Required work =>
Please copy out the records that follow exactly as they stand.

Stored items:
======

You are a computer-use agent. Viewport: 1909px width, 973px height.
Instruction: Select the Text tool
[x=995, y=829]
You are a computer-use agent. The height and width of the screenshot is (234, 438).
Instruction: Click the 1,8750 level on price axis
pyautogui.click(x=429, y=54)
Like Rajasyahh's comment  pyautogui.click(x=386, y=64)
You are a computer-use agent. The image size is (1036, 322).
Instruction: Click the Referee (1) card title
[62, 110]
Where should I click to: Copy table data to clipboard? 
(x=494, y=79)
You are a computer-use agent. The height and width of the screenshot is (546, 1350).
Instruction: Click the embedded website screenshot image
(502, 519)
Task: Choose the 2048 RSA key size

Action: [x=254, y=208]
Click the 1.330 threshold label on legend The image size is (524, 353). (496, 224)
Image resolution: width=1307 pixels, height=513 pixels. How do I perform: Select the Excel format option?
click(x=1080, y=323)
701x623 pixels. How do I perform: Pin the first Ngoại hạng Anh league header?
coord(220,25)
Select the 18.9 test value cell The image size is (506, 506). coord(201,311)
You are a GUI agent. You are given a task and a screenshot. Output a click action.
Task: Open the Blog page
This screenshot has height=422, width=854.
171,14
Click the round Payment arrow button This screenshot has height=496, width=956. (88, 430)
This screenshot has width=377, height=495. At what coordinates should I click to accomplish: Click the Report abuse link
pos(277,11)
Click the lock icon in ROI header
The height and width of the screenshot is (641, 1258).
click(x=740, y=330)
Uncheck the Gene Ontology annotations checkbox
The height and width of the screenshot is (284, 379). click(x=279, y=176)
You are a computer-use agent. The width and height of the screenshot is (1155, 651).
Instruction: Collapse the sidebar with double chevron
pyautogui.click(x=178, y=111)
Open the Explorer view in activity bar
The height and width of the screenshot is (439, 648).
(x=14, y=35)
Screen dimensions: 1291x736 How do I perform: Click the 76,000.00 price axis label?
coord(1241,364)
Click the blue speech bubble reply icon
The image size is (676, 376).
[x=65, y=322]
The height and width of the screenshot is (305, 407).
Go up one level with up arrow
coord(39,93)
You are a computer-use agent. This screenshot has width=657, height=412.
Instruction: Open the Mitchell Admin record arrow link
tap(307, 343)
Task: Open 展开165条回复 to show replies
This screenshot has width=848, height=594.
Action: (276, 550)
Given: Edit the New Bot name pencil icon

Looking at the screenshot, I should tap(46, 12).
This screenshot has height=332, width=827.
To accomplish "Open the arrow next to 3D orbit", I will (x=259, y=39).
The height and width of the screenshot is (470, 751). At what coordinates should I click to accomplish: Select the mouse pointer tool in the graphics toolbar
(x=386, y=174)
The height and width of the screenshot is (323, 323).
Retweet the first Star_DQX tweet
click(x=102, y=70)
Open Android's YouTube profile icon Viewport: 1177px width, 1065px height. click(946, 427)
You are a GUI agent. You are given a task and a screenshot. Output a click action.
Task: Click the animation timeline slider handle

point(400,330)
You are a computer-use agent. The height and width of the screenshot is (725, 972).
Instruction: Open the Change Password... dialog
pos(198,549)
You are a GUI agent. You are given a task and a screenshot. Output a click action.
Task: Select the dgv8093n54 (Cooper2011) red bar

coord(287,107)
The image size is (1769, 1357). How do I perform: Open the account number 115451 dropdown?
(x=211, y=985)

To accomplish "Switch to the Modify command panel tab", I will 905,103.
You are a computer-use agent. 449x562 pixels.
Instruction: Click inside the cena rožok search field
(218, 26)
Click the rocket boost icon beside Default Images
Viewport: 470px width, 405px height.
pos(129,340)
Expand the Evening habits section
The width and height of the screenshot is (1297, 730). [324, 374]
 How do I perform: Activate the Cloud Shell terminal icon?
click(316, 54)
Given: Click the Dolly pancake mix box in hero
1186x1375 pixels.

======

Problem solution =>
You are a computer-use agent. Viewport: 1909px width, 973px height.
Instruction: Select the Text tool
[x=995, y=829]
You are a computer-use agent. The height and width of the screenshot is (234, 438).
Instruction: Click the 1,8750 level on price axis
pyautogui.click(x=429, y=54)
Like Rajasyahh's comment  pyautogui.click(x=386, y=64)
You are a computer-use agent. The image size is (1036, 322).
Instruction: Click the Referee (1) card title
[62, 110]
Where should I click to: Copy table data to clipboard? 
(x=494, y=79)
You are a computer-use agent. The height and width of the screenshot is (546, 1350).
Instruction: Click the embedded website screenshot image
(502, 519)
Task: Choose the 2048 RSA key size

Action: [x=254, y=208]
Click the 1.330 threshold label on legend The image size is (524, 353). (496, 224)
Image resolution: width=1307 pixels, height=513 pixels. How do I perform: Select the Excel format option?
click(x=1080, y=323)
701x623 pixels. How do I perform: Pin the first Ngoại hạng Anh league header?
coord(220,25)
Select the 18.9 test value cell The image size is (506, 506). coord(201,311)
You are a GUI agent. You are given a task and a screenshot. Output a click action.
Task: Open the Blog page
This screenshot has height=422, width=854.
171,14
Click the round Payment arrow button This screenshot has height=496, width=956. (88, 430)
This screenshot has width=377, height=495. At what coordinates should I click to accomplish: Click the Report abuse link
pos(277,11)
Click the lock icon in ROI header
The height and width of the screenshot is (641, 1258).
click(x=740, y=330)
Uncheck the Gene Ontology annotations checkbox
The height and width of the screenshot is (284, 379). click(x=279, y=176)
You are a computer-use agent. The width and height of the screenshot is (1155, 651).
Instruction: Collapse the sidebar with double chevron
pyautogui.click(x=178, y=111)
Open the Explorer view in activity bar
The height and width of the screenshot is (439, 648).
(x=14, y=35)
Screen dimensions: 1291x736 How do I perform: Click the 76,000.00 price axis label?
coord(1241,364)
Click the blue speech bubble reply icon
The image size is (676, 376).
[x=65, y=322]
The height and width of the screenshot is (305, 407).
Go up one level with up arrow
coord(39,93)
You are a computer-use agent. This screenshot has width=657, height=412.
Instruction: Open the Mitchell Admin record arrow link
tap(307, 343)
Task: Open 展开165条回复 to show replies
This screenshot has width=848, height=594.
Action: (276, 550)
Given: Edit the New Bot name pencil icon

Looking at the screenshot, I should tap(46, 12).
This screenshot has height=332, width=827.
To accomplish "Open the arrow next to 3D orbit", I will (x=259, y=39).
The height and width of the screenshot is (470, 751). At what coordinates should I click to accomplish: Select the mouse pointer tool in the graphics toolbar
(x=386, y=174)
The height and width of the screenshot is (323, 323).
Retweet the first Star_DQX tweet
click(x=102, y=70)
Open Android's YouTube profile icon Viewport: 1177px width, 1065px height. click(946, 427)
You are a GUI agent. You are given a task and a screenshot. Output a click action.
Task: Click the animation timeline slider handle

point(400,330)
You are a computer-use agent. The height and width of the screenshot is (725, 972).
Instruction: Open the Change Password... dialog
pos(198,549)
You are a GUI agent. You are given a task and a screenshot. Output a click action.
Task: Select the dgv8093n54 (Cooper2011) red bar

coord(287,107)
The image size is (1769, 1357). How do I perform: Open the account number 115451 dropdown?
(x=211, y=985)

To accomplish "Switch to the Modify command panel tab", I will 905,103.
You are a computer-use agent. 449x562 pixels.
Instruction: Click inside the cena rožok search field
(218, 26)
Click the rocket boost icon beside Default Images
Viewport: 470px width, 405px height.
pos(129,340)
Expand the Evening habits section
The width and height of the screenshot is (1297, 730). [324, 374]
 How do I perform: Activate the Cloud Shell terminal icon?
click(316, 54)
Given: Click the Dolly pancake mix box in hero
1186x1375 pixels.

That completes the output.